Jesse Arreguín, the city councilmember whose district includes the proposed site, said he had been surprised by the move and would be closely monitoring the project as it develops. 

Stephan Volker, the environmental law attorney who had challenged the university’s environmental review of the lab’s earlier site on the hillside above Strawberry Canyon, called the move “a classic example of the university’s arrogance.” 

“What’s wrong here,” Volker said, “is that the university never comes clean and ask the public to help in their decisions. Instead, they hold themselves arrogantly aloof from the public and follow their own internal objectives and jam them down their throats.” 

Documents about the move are posted at the university’s Facilities Services web page announcing calls for bids of prequalifications at www.cp.berkeley.edu/AdsForBids.html. They are last two items on the web page, listed under the heading “Request for prequalifications.” 

Michael Lozeau, who has also repeatedly challenged university plans in court, laughed when told of the move. 

“How are they going to collaborate, man?” he asked, chuckling. His comment targeted the statements of lab scientists earlier in the approval process for the LBNL site, when they said Helios had to be on the hill so scientists on the project could readily consult with other lab scientists working on similar projects. 

Lozeau said the simple fact that the lab had been relocated was proof in itself that the lab could move further away, perhaps to the university’s Richmond Field Station. 

Mogulof said the new site was chosen over Richmond because scientists could still readily meet with each other on the campus, just across Oxford from the new site. 

Forcing researchers and grad students to drive or bus to Richmond would be a hindrance to collaboration, he said. 

Volker said two of his clients in his suit against the original site were pleased that the lab had moved off the hill. 

“We are pleased that Helios as moved out of Strawberry Canyon, and I’m certainly gratified that our litigation prompted its removal from a very sensitive environmental resource that should be preserved for all time.” 

But Volker said he was “concerned that if British Petroleum continues to be involved, it augers for the continued privatization of a a public university.” He said he was also concerned that there wouldn’t be adequate public oversight of proprietary corporate research that will be conducted behind security locks inside BP’s proprietary portion of the facility. 

Mogulof said the university would ensure that adequate safeguards were in place to protect both those working inside the lab and the Berkeley community and university on the outside. 

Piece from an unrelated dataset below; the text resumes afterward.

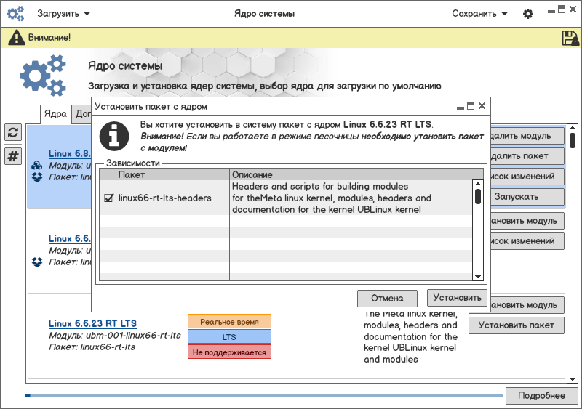
Task: Click the floppy disk icon in the warning bar
Action: tap(570, 38)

Research on turning plants into fuels has been deemed a national security issue, but critics, including some internationally known members of the UCB faculty, have worried that turning to plants for fuels could wreak ecological havoc and lead to corporate colonization of the grasslands and rain forests of the Third World—the subject of a recent major article in the German magazine Der Spiegel. 

Students and other activists, including several faculty members, protested before the university and the UC Board of Regents approved the project. Several students were arrested during the protest. 

Mogulof said there are still several steps remaining before the project can move forward. 

First, the regents must approve the change of plans, the new site and the funding. Currently $70 million in state bond revenues are allocated for the lab, The remainder will come from private contributions and external funding sources, he said, and BP is not putting up any construction money. 

The first step before construction can begin is demolition of the existing building. If all goes as planned, construction on the new lab could begin in summer, 2010, with completion by the fall of 2012. 

Mogulof denied that the move was a response to Volker’s suit, and said the decision was made because of the CEQA process. 

    “The change was based on what the environmental review revealed about the site. That’s just the way CEQA is supposed to work,” he said.